Exercise prompt –
Can you rewrite the material from its first line through the line that contains "Společenské hry (73, 1362)", replacing "Play Booster" with "Draft Booster" and leaving everything else unchanged?

Exercise input –
▽

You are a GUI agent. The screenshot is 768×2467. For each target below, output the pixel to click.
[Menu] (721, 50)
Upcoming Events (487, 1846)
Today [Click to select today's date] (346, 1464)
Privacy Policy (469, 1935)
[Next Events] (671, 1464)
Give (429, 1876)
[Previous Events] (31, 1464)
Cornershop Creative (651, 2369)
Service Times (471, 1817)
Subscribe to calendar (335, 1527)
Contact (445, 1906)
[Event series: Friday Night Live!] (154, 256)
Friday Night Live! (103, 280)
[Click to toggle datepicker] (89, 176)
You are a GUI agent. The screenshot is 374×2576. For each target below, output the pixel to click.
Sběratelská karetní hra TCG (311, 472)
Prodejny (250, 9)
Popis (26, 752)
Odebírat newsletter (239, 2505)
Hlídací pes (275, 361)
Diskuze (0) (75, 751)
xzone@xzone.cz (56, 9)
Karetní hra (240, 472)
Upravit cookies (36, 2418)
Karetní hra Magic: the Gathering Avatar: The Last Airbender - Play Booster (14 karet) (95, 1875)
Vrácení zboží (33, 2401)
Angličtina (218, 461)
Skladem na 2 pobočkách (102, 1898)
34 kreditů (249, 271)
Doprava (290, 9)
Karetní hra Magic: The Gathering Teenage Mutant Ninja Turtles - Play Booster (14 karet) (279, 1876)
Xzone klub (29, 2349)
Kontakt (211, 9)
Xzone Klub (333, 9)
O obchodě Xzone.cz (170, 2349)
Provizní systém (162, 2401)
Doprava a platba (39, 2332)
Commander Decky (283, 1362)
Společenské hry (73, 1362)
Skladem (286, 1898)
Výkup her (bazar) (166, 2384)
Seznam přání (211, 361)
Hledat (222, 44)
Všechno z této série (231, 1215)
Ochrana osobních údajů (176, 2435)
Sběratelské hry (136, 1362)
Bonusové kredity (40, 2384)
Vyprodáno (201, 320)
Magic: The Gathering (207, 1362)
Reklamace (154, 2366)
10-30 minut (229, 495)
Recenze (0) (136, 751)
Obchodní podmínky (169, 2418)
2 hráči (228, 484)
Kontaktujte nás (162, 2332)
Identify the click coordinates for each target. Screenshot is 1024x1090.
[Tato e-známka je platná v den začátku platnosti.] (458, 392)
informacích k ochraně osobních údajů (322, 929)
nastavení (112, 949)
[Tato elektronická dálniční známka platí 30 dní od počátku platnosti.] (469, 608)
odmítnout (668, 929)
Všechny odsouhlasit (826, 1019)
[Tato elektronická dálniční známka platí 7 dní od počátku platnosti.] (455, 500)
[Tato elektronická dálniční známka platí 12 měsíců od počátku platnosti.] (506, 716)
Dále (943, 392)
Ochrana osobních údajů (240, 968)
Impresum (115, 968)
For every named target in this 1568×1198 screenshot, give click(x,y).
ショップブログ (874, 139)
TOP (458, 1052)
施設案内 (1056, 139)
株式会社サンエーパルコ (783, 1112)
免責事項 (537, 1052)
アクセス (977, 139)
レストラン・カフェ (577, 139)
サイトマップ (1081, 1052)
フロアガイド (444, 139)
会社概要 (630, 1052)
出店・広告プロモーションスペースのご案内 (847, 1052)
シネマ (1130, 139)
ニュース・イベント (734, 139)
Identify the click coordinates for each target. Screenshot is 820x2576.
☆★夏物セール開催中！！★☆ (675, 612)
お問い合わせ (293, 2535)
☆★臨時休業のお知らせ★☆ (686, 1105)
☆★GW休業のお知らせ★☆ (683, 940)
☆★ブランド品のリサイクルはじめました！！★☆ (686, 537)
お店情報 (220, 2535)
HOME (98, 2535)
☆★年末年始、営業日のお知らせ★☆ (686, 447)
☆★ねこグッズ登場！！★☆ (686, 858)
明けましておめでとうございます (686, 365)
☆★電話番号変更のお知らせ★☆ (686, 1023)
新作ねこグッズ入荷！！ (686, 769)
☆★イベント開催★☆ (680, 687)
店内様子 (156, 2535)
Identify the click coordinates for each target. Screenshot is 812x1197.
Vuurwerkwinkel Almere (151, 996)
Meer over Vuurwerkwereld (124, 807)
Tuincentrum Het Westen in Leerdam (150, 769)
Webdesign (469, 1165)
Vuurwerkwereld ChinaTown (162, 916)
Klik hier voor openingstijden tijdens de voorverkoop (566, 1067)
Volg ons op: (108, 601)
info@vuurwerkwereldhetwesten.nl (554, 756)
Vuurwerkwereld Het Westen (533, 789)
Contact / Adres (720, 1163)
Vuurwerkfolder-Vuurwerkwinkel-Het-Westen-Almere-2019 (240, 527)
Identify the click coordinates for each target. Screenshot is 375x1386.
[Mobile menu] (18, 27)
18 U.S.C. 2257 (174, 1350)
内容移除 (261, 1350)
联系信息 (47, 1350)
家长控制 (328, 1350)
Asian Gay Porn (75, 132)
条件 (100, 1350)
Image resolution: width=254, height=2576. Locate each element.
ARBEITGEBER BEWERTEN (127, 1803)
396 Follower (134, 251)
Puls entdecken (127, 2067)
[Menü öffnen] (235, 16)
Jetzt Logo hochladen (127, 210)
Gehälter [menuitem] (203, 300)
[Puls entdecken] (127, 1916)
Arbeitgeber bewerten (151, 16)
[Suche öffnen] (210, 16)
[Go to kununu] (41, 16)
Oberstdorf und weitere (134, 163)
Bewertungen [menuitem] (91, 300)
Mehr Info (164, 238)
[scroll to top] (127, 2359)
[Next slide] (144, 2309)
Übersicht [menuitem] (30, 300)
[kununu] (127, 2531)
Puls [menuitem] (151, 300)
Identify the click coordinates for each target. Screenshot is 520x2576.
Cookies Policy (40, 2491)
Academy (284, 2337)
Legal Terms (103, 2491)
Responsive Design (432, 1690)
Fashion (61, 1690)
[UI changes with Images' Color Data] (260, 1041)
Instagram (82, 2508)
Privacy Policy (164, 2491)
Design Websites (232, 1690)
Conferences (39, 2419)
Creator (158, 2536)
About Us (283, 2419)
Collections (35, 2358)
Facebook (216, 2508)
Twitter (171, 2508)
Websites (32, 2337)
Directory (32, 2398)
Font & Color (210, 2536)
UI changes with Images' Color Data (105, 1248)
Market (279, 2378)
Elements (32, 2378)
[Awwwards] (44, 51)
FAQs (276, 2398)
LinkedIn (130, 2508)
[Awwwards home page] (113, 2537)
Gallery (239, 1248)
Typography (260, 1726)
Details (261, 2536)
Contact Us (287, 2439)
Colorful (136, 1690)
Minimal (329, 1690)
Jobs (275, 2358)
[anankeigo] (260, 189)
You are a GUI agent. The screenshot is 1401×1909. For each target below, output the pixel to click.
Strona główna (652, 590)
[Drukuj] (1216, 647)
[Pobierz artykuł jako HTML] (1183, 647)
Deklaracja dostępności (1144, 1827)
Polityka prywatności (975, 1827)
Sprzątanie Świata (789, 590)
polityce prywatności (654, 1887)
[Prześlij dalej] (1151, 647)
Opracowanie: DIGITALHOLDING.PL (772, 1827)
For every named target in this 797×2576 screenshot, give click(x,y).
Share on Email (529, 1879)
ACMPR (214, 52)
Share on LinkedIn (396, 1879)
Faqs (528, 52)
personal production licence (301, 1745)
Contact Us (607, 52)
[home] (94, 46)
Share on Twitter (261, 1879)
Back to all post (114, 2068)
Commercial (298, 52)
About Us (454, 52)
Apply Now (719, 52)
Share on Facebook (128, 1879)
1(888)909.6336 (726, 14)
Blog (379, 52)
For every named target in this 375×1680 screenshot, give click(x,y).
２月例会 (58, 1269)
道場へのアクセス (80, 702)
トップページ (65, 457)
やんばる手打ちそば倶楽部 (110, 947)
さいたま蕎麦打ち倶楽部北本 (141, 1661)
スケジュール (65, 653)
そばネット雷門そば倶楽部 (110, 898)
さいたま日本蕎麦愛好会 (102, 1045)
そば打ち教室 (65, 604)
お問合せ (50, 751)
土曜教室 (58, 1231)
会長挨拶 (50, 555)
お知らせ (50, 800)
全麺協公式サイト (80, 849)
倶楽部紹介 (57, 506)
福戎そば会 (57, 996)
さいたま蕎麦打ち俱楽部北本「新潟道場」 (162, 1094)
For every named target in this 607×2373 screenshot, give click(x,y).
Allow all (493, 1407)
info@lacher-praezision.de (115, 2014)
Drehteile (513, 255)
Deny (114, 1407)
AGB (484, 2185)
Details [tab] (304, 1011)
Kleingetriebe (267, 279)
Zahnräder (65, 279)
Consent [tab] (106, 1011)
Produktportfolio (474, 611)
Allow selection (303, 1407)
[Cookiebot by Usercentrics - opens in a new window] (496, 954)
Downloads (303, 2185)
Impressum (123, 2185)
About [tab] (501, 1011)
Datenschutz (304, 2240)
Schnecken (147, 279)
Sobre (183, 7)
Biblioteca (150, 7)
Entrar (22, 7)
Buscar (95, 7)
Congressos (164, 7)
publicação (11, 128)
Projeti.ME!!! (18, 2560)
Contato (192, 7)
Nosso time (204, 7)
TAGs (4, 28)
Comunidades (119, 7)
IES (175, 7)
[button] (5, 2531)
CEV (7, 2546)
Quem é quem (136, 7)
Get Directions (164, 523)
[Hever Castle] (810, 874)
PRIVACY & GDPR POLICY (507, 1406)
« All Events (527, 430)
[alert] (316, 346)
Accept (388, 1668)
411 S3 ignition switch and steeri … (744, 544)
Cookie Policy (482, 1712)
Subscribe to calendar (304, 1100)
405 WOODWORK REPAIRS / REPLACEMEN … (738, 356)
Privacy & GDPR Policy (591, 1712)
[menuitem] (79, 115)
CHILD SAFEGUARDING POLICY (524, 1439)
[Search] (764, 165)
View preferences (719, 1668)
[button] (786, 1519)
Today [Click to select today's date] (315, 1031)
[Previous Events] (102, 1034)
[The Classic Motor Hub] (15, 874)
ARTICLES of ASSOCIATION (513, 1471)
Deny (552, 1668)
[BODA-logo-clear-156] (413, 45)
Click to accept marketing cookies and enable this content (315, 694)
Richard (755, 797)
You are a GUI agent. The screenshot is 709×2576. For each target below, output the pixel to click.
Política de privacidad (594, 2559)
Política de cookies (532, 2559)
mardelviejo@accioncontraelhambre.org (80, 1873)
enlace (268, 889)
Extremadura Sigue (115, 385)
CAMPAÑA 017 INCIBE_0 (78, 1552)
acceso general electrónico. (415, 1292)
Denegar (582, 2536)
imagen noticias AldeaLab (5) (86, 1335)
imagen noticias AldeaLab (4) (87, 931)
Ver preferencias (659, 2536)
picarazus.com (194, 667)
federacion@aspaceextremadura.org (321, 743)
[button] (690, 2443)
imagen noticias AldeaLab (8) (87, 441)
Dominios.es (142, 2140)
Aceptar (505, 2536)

△

Expected answer –
You are a GUI agent. The screenshot is 768×2467. For each target below, output the pixel to click.
[Menu] (721, 50)
Upcoming Events (487, 1846)
Today [Click to select today's date] (346, 1464)
Privacy Policy (469, 1935)
[Next Events] (671, 1464)
Give (429, 1876)
[Previous Events] (31, 1464)
Cornershop Creative (651, 2369)
Service Times (471, 1817)
Subscribe to calendar (335, 1527)
Contact (445, 1906)
[Event series: Friday Night Live!] (154, 256)
Friday Night Live! (103, 280)
[Click to toggle datepicker] (89, 176)
You are a GUI agent. The screenshot is 374×2576. For each target below, output the pixel to click.
Sběratelská karetní hra TCG (311, 472)
Prodejny (250, 9)
Popis (26, 752)
Odebírat newsletter (239, 2505)
Hlídací pes (275, 361)
Diskuze (0) (75, 751)
xzone@xzone.cz (56, 9)
Karetní hra (240, 472)
Upravit cookies (36, 2418)
Karetní hra Magic: the Gathering Avatar: The Last Airbender - Draft Booster (14 karet) (95, 1875)
Vrácení zboží (33, 2401)
Angličtina (218, 461)
Skladem na 2 pobočkách (102, 1898)
34 kreditů (249, 271)
Doprava (290, 9)
Karetní hra Magic: The Gathering Teenage Mutant Ninja Turtles - Draft Booster (14 karet) (279, 1876)
Xzone klub (29, 2349)
Kontakt (211, 9)
Xzone Klub (333, 9)
O obchodě Xzone.cz (170, 2349)
Provizní systém (162, 2401)
Doprava a platba (39, 2332)
Commander Decky (283, 1362)
Společenské hry (73, 1362)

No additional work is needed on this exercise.